▶ _WHAT YOU SHOULD DO_:
Pull out every line of text from the data below, word for word, and leave out the pictures.

(Records about locating elements on screens)
● ● ●

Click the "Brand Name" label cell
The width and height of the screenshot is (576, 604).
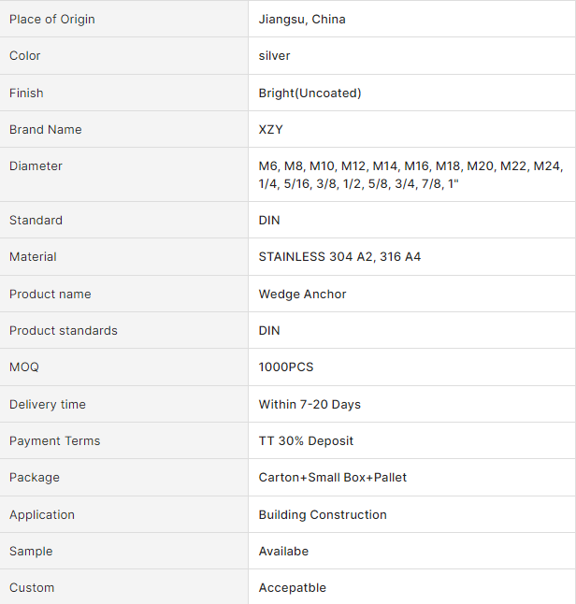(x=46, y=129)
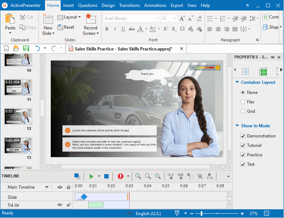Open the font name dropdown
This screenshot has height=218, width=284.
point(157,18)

● ● ●

▶ _FINAL RESULT_:
Click the "Brand Name" label cell
The width and height of the screenshot is (576, 604).
(x=46, y=129)
Open the font name dropdown
This screenshot has height=218, width=284.
point(157,18)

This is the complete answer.